Sylvie Simmons – Blue on Blue (Album Review)

Compass Records (Release date 8/14/20)

Reviewed by Dale Nickey


Los Angeles, CA (The Hollywood Times) 7/17/20 – Singer songwriter Sylvie Simmons has completed her second album Blue on Blue; a set of all original material that has survived a harrowing gestation period of physical injury and emotional trauma. Clearly, much of the blood has made it onto the tracks of the new album.

(Photo: TaraJuell)

Sylvie Simmons is a byline any discerning rock music fan has seen often. She is frequent contributor to the mighty rock rag Mojo Magazine. Additionally, she has also gifted the world with her critically acclaimed (up close and personal) biography of Leonard Cohen; a work which stands as the definitive profile of the man. Her biographies on Neil Young and Serge Gainsboroug are no less revelatory.


Fairly or unfairly, red flags go up when any artist known for one thing explores other mediums. You know, like actors who try their hand at music. Yes Bruce Willis and Eddie Murphy, I’m looking at you.

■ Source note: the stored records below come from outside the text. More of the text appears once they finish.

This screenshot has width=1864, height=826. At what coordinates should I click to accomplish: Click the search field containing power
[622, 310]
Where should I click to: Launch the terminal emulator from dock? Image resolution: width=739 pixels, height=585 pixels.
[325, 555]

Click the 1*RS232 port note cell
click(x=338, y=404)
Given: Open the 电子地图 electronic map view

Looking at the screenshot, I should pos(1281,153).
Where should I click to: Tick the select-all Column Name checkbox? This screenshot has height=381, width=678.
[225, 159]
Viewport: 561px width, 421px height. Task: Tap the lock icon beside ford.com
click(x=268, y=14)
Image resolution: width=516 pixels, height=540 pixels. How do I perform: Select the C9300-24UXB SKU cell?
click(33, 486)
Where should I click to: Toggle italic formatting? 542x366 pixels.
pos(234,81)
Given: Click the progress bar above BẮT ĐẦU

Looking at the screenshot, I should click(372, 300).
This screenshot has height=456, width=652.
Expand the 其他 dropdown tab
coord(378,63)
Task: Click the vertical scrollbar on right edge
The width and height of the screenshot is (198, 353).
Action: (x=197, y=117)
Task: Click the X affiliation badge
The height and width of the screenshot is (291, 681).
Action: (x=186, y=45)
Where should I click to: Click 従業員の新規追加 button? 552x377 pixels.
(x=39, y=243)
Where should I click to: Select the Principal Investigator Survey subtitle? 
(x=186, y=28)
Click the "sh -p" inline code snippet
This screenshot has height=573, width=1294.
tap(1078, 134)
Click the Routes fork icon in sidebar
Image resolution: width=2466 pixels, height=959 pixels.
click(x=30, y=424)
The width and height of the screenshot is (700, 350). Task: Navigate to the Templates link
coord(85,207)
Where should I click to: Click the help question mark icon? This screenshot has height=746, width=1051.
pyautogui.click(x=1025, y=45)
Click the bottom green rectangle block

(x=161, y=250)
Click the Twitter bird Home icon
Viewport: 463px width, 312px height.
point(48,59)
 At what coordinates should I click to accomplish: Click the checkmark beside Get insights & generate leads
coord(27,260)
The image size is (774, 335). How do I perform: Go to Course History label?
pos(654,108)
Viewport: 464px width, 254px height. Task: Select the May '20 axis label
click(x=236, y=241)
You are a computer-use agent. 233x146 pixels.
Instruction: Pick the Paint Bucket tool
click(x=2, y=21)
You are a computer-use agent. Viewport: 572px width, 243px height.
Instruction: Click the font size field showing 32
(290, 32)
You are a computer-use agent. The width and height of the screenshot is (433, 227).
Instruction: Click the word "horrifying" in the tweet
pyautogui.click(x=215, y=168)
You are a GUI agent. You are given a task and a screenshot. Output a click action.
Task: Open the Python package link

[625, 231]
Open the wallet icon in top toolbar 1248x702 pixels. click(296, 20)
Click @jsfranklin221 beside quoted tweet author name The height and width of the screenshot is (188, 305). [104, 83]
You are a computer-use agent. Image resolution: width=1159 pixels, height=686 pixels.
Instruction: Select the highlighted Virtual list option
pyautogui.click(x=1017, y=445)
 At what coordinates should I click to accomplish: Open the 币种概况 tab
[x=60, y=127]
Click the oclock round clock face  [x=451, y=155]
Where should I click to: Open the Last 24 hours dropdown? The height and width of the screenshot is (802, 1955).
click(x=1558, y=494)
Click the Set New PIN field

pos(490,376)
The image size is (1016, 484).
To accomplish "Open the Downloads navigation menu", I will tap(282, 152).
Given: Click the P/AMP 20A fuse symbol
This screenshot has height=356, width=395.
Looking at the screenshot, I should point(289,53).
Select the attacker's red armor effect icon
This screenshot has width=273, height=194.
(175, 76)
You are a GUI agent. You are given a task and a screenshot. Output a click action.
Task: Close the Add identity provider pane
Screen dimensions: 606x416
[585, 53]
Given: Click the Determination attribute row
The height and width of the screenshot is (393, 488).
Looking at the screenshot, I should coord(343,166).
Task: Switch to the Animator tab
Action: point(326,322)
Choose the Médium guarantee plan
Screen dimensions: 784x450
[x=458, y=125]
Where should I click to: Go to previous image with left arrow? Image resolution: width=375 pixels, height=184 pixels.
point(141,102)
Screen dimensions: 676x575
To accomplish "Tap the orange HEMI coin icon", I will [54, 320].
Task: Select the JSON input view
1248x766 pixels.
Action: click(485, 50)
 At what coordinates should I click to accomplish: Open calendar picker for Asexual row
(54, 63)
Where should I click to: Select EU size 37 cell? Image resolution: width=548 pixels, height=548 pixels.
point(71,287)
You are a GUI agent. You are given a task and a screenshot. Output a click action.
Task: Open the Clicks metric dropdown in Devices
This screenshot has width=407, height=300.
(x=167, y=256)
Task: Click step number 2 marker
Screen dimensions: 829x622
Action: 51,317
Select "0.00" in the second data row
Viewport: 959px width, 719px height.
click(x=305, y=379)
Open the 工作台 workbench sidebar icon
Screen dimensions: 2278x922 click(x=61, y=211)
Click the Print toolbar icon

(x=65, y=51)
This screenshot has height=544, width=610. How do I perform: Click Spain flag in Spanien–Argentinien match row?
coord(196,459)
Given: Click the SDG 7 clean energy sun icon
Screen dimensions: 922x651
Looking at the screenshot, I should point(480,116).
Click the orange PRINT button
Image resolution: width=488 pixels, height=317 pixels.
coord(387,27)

None of that baggage applies here. Blue on Blue is a precise, uncluttered gem. Front and center is Simmons’ ageless vocals and nuanced wordplay. The musical foundation is a soft, gauzy bed of ukulele provided by Simmons. The songs are pastel sketches of dark matter framed by the mood appropriate production of Howe Gelb. However make no mistake, on this record the songs call the shots and all decorative elements defer accordingly.

Simmons’ voice is a girlish, world-weary  instrument of persuasion that punches above its weight; the perfect salted-caramel blend that goes down easy, but leaves you wanting more.

Simmons is an unapologetic Cohen acolyte, and like Cohen, her narratives examine the intricacies of romantic entanglement and the imperfect soul. Moreover, (like Cohen) her narratives carry the deep background hum of mortality.


Here are a few remarkable highlights:

Second track “Nothing” finds the artist sourcing her British Folk roots for this rear-view look at childhood. A view that could only come from the distance of age.


“The Things They Don’t Tell You About Girls” is a perfect light refreshment that girlsplains the idiosyncrasies of womankind. Hiding in the weeds of this affable ditty is the astringent couplet, “Since you’re gone, I keep away from bridges, trains and razorblades”.

“Sweet California” is an immigrant’s love letter to home that brought to mind (Canadian tunesmith) Joni Mitchell’s similarly themed cut from her album Blue. Key line “Want to feel your warm breath on my skin, Let the ocean wash away my sin”.


“The Man Who Painted The Sea Blue” is the one cut where lyrics take a back seat to the music. Specifically, the cinematic sweep of keyboards and electric whammy bar guitar.

The album closes with “1000 Years Before I Met You”, a playful send-up of country music’s guy/gal duet sub-genre; which employs the familiar tropes of hard drinkin’ and good lust gone bad.

Blue on Blue turns the neat trick of being both downbeat and uplifting in equal measure. It’s perfect nighttime listening for a COVID world going mad from isolation and angst. Simmons has given us a mature and comforting work that reminds us pain and pathos are still the brick and mortar for great art.